Data extracted from a collection:
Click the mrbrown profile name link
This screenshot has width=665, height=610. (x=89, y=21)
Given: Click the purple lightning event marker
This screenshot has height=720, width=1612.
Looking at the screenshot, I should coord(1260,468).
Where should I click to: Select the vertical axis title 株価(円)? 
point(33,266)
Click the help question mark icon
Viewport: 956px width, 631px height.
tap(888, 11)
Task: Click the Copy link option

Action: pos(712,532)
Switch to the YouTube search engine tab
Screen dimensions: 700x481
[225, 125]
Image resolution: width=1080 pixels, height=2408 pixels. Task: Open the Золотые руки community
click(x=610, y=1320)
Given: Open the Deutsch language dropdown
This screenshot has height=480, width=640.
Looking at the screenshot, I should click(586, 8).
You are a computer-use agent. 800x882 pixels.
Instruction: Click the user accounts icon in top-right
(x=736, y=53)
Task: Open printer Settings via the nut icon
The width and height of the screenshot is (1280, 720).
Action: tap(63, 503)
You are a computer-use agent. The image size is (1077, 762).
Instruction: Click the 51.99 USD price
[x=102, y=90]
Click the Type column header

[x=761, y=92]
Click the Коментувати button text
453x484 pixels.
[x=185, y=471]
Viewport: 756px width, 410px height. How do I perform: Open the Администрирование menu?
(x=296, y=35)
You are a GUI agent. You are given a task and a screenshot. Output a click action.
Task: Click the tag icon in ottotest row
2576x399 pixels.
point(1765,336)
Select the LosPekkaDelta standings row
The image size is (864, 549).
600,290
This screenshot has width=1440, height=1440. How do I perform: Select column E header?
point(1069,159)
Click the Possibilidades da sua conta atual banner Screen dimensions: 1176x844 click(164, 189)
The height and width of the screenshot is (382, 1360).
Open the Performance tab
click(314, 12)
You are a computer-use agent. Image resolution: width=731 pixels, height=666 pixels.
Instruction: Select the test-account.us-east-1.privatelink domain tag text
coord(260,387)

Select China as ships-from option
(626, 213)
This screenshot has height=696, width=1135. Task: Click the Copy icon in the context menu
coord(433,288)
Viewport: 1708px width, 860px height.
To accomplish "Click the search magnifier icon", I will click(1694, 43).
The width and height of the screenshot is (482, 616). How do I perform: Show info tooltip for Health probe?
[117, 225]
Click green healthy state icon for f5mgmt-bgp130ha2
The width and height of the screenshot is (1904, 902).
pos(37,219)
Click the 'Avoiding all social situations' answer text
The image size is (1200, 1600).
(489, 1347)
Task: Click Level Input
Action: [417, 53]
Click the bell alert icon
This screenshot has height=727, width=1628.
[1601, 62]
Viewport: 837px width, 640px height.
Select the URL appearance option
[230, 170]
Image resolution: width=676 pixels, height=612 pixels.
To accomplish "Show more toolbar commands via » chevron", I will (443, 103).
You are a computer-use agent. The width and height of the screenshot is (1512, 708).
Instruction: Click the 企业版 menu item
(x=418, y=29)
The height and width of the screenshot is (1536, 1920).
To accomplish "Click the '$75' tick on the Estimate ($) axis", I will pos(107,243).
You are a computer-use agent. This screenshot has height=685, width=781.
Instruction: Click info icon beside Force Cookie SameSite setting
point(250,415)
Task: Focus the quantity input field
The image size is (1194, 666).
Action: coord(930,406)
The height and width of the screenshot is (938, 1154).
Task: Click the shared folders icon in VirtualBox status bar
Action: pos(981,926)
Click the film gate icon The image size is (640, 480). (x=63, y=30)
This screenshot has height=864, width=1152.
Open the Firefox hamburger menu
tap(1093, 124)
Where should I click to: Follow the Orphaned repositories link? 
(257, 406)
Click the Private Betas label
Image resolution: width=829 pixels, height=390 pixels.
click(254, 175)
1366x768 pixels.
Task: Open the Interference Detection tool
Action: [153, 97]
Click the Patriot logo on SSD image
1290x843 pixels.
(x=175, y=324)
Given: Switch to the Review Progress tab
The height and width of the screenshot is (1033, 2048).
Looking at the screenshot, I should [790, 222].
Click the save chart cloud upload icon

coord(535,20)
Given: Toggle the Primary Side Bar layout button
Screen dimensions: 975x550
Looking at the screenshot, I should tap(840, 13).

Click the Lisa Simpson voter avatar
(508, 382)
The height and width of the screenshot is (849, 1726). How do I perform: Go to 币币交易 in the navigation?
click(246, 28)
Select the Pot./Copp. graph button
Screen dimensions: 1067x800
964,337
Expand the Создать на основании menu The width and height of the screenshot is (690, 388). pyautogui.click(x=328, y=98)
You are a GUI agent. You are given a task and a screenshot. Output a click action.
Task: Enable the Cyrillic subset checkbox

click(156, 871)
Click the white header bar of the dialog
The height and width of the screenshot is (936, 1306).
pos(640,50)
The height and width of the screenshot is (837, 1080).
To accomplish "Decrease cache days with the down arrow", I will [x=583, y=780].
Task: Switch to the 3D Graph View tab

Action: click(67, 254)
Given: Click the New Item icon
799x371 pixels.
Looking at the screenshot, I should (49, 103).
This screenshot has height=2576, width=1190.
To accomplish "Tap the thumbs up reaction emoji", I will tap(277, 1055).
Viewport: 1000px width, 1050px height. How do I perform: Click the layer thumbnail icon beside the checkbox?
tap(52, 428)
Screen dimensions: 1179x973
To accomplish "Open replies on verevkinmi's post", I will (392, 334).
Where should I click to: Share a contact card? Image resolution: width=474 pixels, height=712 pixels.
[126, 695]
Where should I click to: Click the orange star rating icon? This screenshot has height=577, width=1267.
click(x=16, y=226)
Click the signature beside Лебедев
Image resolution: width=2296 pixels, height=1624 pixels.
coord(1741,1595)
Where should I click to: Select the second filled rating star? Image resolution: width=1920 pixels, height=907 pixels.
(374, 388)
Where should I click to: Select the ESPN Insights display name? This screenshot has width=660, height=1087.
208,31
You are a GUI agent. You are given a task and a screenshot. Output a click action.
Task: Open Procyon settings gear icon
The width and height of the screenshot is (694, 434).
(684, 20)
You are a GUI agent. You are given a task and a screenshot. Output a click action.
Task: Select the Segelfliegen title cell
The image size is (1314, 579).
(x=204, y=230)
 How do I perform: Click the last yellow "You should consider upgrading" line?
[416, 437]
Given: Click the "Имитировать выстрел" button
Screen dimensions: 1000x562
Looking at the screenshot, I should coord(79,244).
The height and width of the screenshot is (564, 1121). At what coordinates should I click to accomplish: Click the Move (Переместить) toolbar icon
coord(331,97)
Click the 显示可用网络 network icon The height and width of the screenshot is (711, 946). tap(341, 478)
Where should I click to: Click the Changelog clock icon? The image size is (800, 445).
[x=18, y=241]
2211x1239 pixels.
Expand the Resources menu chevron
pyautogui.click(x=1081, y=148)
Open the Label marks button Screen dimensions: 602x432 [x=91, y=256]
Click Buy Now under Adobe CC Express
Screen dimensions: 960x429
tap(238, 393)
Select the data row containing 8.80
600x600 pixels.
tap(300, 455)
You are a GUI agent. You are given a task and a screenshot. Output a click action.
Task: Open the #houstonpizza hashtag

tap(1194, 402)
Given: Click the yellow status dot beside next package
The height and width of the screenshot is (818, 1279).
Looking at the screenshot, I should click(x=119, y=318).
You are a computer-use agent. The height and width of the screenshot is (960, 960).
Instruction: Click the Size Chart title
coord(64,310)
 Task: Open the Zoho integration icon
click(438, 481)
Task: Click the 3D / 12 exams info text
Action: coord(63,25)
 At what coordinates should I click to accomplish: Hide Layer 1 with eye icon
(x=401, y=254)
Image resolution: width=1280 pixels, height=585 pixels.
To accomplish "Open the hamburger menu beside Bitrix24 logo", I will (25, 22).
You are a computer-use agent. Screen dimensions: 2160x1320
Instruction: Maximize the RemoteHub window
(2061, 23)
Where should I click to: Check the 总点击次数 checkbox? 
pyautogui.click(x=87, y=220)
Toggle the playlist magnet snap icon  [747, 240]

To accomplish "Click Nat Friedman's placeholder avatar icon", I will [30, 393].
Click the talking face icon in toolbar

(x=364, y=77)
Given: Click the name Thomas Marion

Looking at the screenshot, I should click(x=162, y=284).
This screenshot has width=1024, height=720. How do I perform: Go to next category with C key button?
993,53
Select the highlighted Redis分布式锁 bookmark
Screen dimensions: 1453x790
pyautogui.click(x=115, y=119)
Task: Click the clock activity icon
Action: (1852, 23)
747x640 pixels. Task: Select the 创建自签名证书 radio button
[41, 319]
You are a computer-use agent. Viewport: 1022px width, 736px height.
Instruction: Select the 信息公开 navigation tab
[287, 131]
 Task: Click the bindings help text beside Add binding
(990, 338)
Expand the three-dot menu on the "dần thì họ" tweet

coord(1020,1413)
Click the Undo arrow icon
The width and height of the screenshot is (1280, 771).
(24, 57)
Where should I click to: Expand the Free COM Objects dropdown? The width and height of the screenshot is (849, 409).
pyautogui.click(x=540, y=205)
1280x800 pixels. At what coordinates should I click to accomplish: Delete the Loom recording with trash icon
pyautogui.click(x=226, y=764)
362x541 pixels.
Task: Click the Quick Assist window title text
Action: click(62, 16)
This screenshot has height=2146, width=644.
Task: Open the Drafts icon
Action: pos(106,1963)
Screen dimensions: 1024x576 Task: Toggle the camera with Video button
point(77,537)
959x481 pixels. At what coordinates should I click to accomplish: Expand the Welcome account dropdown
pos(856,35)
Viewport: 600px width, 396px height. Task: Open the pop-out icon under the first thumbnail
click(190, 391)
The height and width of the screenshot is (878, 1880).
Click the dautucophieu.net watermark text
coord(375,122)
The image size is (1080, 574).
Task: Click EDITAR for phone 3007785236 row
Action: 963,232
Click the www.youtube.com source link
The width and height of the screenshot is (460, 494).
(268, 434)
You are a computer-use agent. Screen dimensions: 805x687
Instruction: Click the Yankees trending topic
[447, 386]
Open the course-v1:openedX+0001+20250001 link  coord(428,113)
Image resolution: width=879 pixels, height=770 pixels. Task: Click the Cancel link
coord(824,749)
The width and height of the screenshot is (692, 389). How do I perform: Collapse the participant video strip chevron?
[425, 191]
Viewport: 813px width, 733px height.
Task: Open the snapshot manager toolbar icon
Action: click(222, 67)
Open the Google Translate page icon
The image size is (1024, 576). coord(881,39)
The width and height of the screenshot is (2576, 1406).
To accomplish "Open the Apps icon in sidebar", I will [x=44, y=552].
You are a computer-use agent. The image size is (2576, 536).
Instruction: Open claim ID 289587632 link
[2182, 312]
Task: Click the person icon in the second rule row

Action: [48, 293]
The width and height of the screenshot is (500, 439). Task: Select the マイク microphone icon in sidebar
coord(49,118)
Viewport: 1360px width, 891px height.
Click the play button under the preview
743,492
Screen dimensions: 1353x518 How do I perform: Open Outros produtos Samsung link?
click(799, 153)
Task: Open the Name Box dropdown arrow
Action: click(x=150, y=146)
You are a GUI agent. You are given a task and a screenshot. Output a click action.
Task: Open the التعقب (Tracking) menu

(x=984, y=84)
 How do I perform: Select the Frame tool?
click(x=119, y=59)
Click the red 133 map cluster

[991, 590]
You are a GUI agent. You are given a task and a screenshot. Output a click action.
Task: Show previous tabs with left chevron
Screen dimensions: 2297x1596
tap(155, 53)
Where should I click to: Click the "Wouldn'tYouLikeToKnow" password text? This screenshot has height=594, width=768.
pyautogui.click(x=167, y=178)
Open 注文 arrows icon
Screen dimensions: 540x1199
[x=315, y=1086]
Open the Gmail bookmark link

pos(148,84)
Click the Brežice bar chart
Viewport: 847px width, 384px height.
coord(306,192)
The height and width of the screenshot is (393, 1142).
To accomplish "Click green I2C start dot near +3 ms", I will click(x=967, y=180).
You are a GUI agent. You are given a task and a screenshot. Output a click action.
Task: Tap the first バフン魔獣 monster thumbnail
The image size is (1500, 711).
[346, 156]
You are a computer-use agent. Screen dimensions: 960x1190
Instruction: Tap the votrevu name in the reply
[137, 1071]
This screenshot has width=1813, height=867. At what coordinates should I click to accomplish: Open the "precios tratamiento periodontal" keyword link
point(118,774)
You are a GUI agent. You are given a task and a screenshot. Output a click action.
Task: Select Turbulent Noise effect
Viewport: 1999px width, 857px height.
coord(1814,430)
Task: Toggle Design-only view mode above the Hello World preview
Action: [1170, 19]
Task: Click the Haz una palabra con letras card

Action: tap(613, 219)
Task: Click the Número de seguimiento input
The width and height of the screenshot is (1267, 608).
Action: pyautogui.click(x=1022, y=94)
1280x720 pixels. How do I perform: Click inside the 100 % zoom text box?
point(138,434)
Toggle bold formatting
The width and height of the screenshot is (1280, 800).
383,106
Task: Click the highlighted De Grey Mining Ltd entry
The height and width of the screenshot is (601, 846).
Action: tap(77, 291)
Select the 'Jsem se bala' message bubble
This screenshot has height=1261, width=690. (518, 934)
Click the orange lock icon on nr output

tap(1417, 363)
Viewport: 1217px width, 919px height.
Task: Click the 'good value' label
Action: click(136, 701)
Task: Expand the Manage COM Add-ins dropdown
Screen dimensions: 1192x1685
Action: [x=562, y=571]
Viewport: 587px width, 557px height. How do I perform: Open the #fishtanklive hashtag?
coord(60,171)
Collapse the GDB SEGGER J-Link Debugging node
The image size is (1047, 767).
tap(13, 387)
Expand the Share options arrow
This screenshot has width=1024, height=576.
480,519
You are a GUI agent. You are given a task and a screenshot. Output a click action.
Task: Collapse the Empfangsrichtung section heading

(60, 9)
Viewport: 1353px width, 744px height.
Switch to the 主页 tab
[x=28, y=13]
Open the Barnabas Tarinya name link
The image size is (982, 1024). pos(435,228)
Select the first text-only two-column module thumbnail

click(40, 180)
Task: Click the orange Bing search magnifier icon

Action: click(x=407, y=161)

*Work task*. Show me all lines in the records that contain "highlighted".

*Task response*.
Select the highlighted Redis分布式锁 bookmark
Task: Click the highlighted De Grey Mining Ltd entry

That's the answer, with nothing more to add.